ДЕТИ ВОЙНЫ. «Фашисты постоянно устраивали показательные казни». Как выживали дети в годы Великой Отечественной
В отличие от нас, послевоенных детей, первые картинки жизни в памяти ребят, чье детство опалила война, черно-коричневые. Накануне 80-летия Великой Победы агентство «Минск-Новости» открывает новый проект, посвященный свидетелям Великой Отечественной. Истории «детей войны» читайте в материале корреспондента агентства «Минск-Новости».
Удивительная штука — детская память. С малолетства в голове почему-то хранятся воспоминания о событиях вовсе не эпохальных, а весьма обыденных. Отчего, например, мне, пятилетнему, лучше всего помнятся крестины сестрички? Полный дом гостей, бабушка (еще совсем не старенькая) в ярком головном платке, склоненная над колыбелькой малышки, и… огромные жестяные банки сладкого грушевого повидла в кладовке, куда мы с двоюродным братом-ровесником постоянно бегаем с большими ложками. Или теплый летний день, который я, лет шести от роду, провожу с папой, приглядывая за стадом деревенских коров, пасущихся на зеленой лесной поляне. Мне хо-ро-шо! И от первого тепла, и от яркого солнца, от красоты и покоя вокруг…
Но так свои первые годы жизни вспоминаю я, представитель, пожалуй, первого поколения белорусов 1950–1960-х, не знавших войны на родной земле и уже не заставших послевоенную разруху.
А что помнят те, кому довелось расти и жить в годы Великой Отечественной?
Было очень страшно!
— Лето. Какой именно месяц, не помню, а может, тогда и вовсе еще не знала, какие вообще месяцы бывают. Все сильно напуганы, куда-то бегут. В основном женщины и дети, — вспоминает Лидия Евсеенко, которой летом 1941-го было шесть лет. — Помню только маму, папы с нами не было. Некоторые взрослые прихватили с собой какие-то пожитки. Как сейчас понимаю, люди убегали в спешке. У мамы лишь сверток с нашим братиком Жорой (ему только четыре месяца), и она изо всех сил прижимает одной рукой этот живой комочек к себе, а второй тащит за собой Валюшу пяти лет. Мы же со старшим, семилетним братом Витей изо всех сил семеним, пытаясь не отстать от мамы, не упустить ее из виду… Страшно потеряться, страшно видеть кружащие и воющие в небе самолеты с огромными крестами…
Даже сейчас, спустя 80 лет, Лидия Петровна интуитивно съеживается, вспоминая июньский день 1941 года, когда все, кто мог, убегали из Березино.

СТРОКИ ДАННЫХ –
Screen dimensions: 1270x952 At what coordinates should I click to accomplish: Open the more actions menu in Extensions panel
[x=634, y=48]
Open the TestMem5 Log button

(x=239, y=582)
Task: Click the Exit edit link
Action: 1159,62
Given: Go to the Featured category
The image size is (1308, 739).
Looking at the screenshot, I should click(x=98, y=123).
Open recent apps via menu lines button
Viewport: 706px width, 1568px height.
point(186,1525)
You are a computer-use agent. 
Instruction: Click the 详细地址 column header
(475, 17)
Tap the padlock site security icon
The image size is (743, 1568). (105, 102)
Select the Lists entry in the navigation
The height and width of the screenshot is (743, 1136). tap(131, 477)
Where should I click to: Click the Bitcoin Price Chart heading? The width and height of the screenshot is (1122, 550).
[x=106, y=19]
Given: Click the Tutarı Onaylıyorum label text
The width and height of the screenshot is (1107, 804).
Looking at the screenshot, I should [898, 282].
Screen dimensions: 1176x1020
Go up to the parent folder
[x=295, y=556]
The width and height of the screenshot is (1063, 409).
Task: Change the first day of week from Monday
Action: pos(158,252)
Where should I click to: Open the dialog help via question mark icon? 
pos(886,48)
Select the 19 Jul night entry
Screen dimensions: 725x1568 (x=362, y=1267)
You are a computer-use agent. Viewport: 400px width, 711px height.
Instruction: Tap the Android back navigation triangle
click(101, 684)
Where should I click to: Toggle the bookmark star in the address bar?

ЗАДАНИЕ – Перепишите отрывок статьи о детях войны, начиная со слов «Удивительная штука —» и далее вплоть до слов «заставших послевоенную разруху.», заменив «грушевого повидла» на «яблочного повидла».

ОЖИДАЕМЫЙ ОТВЕТ –
Удивительная штука — детская память. С малолетства в голове почему-то хранятся воспоминания о событиях вовсе не эпохальных, а весьма обыденных. Отчего, например, мне, пятилетнему, лучше всего помнятся крестины сестрички? Полный дом гостей, бабушка (еще совсем не старенькая) в ярком головном платке, склоненная над колыбелькой малышки, и… огромные жестяные банки сладкого яблочного повидла в кладовке, куда мы с двоюродным братом-ровесником постоянно бегаем с большими ложками. Или теплый летний день, который я, лет шести от роду, провожу с папой, приглядывая за стадом деревенских коров, пасущихся на зеленой лесной поляне. Мне хо-ро-шо! И от первого тепла, и от яркого солнца, от красоты и покоя вокруг…
Но так свои первые годы жизни вспоминаю я, представитель, пожалуй, первого поколения белорусов 1950–1960-х, не знавших войны на родной земле и уже не заставших послевоенную разруху.